Masa
Bir masayı, bir çocuğun en çok isteyebileceği şey her neyse, ondan daha çok istedim; futbol topundan da, o gün beni sinemanın karanlık salonuna sokacak bir biletten de...
İlkokul birinci sınıftan lise birinci sınıfa kadar tam sekiz yıl boyunca bir çalışma masasının özlemiyle yaşadım doğduğum şehirde. İçinde çiğ ampullerin yandığı, odaları beyaz badanalı, dışı griye boyanmış memur lojmanlarında yaşayan arkadaşlarımı bazen apartmanın kapısında bırakıp şehrin kenarında, henüz elektriği olmayan toprak damlı evimize doğru yola çıktığımda, uzunca sayılan yol boyunca en çok, demin bıraktığım arkadaşımın evinde mutlaka bir çalışma masasının olabileceğini düşünerek onun yerinde olmayı hayal ettim.
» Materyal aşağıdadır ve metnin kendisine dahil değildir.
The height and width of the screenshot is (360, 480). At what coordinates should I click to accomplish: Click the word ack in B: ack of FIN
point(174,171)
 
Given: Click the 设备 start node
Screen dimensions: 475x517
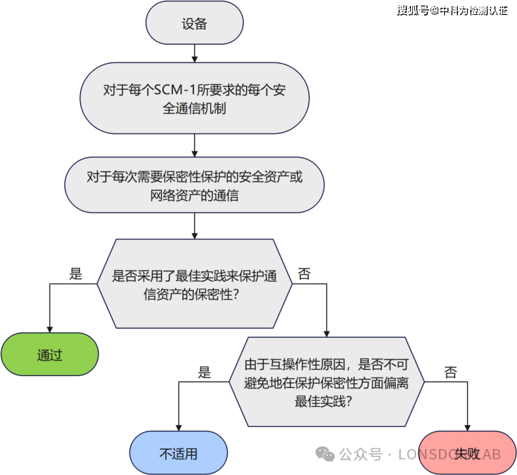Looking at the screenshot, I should (x=194, y=25).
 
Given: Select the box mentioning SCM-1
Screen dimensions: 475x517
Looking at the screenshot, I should (x=194, y=99).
O konfor ulaşılması güç bir konfordu çünkü, bana buradan Halep'e kadar uzaktı.
Geceleri ders çalışmak, kitap okumak için yerdeki halıya, kilime yüzüstü uzanarak; duvarda asılı gaz lambasının en çok ışık düşürdüğü noktayı önceden tespit edip orayı kimselere bırakmayarak geçti bütün ilk ve ortaokul yıllarım.